I would like to dispel some of the myths around hoarding. I work with hoarders and most of you or the people you know and love are not hoarders. Worldwide an estimated 1 to 2.5 percent of the population is hoarders.
Not many considering our planet is home to approximately 7.1 Billion people.
Until recently, little was known about hoarding, even though most of us knew of someone who struggled with it. Despite being reported all over the world and throughout time, compulsive hoarding has been under-researched. Today, researchers and mental health professionals are rethinking some long-held views.
Here are 10 commonly held beliefs about hoarding and what researchers are now saying about those beliefs. Posted on LinkedIn January 9, 2012 by Stacey Feil, National Association of Professional Organizers (NAPO).
Myth #1. People who hoard are uneducated. People who hoard are often quite intelligent, articulate and engaging. Some hold advanced degrees and most are aware of, and often tormented by, their conditions.
Myth #2. Hoarding is a response to deprivation. While it was initially believed that living through periods of deprivation was a reason for hoarding, researchers have found that, in fact, most people who hoard grew up in a household where there was plenty to eat and never faced periods of material deprivation. Researchers aren’t as certain about the role of emotional deprivation.
Myth #3. People who hoard are poor. Studies have shown that most hoarders have good, stable jobs and make a decent, if not a good living. Hoarding often causes financial hardship because of the associated spending habits.
These habits can lead to lost income,
bankruptcy and even homelessness.
Myth #4. I’m just a “pack-rat.” It is possible to be a pack-rat and not be a hoarder. Excessive clutter, inability to use rooms and furniture for their intended function, interference with everyday living, and/or substantial distress are all symptoms of hoarding. Collecting and saving things does not make one a hoarder.
Myth #5. Collectors are hoarders. Having a collection does not make you a hoarder. Most collectors take pride in the objects they collect. About their collection they: take care of it (dust, polish, etc.), take steps to keep it from harm or decay, enjoy showing it to others, maintain a system of organization such that when a new item is added it is not just tossed in willy-nilly. Hoarders rarely exhibit these tendencies with their treasures.
As long as you have the space, it does not cause financial, emotional, or physical distress to you or anyone else, and is not a safety hazard, saving and storing things for later use, “just in case,” is common and within the range of “NORMAL” behavior.
Myth #6. You can tell a person is a hoarder by the way they look. This is completely false. People burdened with hoarding are often well dressed and put-together. Outside of their living environment they are often fully functioning.

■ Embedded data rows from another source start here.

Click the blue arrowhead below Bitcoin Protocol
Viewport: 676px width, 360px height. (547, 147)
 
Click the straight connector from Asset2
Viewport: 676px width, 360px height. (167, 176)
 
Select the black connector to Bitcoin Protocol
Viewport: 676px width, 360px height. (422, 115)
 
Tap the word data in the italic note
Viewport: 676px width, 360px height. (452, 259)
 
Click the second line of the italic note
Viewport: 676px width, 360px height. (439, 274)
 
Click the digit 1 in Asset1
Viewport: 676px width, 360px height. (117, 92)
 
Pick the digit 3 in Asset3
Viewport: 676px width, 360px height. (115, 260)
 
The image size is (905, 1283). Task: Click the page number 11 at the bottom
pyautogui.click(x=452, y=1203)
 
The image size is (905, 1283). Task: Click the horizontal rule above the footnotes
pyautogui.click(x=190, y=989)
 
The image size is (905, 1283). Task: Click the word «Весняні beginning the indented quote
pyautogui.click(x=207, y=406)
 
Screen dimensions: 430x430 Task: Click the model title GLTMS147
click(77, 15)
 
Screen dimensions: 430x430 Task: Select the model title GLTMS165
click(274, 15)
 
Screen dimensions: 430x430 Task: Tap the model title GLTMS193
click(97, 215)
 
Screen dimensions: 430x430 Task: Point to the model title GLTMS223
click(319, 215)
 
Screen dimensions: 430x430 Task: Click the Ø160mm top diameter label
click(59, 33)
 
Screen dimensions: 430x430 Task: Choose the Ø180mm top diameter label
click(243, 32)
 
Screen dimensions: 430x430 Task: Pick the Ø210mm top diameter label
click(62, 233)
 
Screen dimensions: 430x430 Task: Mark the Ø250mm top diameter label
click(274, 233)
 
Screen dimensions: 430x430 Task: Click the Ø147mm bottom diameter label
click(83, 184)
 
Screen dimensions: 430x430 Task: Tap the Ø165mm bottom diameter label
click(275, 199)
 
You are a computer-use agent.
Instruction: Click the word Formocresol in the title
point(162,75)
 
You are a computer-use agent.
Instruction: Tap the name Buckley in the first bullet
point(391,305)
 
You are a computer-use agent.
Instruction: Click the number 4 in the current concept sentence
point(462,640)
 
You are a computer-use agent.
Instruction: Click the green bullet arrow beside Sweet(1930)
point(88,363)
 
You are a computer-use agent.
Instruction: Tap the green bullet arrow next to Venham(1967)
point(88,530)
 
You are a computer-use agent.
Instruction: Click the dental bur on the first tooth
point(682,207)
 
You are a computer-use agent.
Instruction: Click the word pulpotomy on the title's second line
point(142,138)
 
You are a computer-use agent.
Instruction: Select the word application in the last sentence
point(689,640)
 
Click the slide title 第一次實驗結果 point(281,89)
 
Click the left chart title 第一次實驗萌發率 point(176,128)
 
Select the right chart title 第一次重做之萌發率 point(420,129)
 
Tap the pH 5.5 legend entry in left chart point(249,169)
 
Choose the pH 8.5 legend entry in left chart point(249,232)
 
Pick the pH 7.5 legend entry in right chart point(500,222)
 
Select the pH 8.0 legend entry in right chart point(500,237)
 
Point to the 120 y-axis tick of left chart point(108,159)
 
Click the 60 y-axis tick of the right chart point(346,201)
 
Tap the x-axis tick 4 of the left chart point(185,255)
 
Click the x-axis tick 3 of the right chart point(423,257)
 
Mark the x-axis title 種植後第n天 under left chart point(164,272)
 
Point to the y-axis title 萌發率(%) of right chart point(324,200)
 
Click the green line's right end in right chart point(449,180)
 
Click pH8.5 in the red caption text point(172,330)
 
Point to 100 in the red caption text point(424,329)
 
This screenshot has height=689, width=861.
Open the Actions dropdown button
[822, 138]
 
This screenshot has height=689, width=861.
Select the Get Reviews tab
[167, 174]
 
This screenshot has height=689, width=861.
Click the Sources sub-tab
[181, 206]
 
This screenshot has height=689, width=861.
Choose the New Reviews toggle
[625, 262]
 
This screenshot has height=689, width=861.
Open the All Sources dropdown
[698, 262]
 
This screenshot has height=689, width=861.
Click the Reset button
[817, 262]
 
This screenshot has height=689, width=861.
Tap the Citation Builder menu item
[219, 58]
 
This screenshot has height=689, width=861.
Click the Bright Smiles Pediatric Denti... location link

Myth #7. Just haul it all off, that’ll fix it. This may seem like the quick and easy answer, but the reality is that this can do more harm than good. Deep emotional attachments exist for each item in a person’s hoard. Consequently, even items that appear to be nothing but a piece of trash can hold great significance in the mind of its owner. Experience shows that this approach can leave the person damaged, scarred, and even more resistant to treatment. As a result, in most cases the clutter returns quickly and worse than before.
Removing or destroying this item can
stir up reactions similar to losing a loved one.
Myth #8. I was just born messy. Researchers are not certain about the underlying cause of hoarding. It’s possible that something in the brain is not operating properly in those who hoard. Furthermore it’s also possible that those who hoard have an extraordinary ability to see things that others overlook. Traumatic events could have caused a disruption or structural change in brain function. Scientists are working to uncover the mysteries of the mind of a hoarder.
Myth #9. I just need more space. While lack of space can be a legitimate issue in some situations, research has shown that those with the propensity to hoard will fill up any space, no matter how large.
Myth #10. There’s nothing we can do about it. If you or someone you know is struggling with maintaining their living space, cannot control their impulse to acquire, or is inhibited by their conditions, know that there is help out there. Contact a mental health professional in your area. The good news is that with proper treatment hoarding problems can be resolved.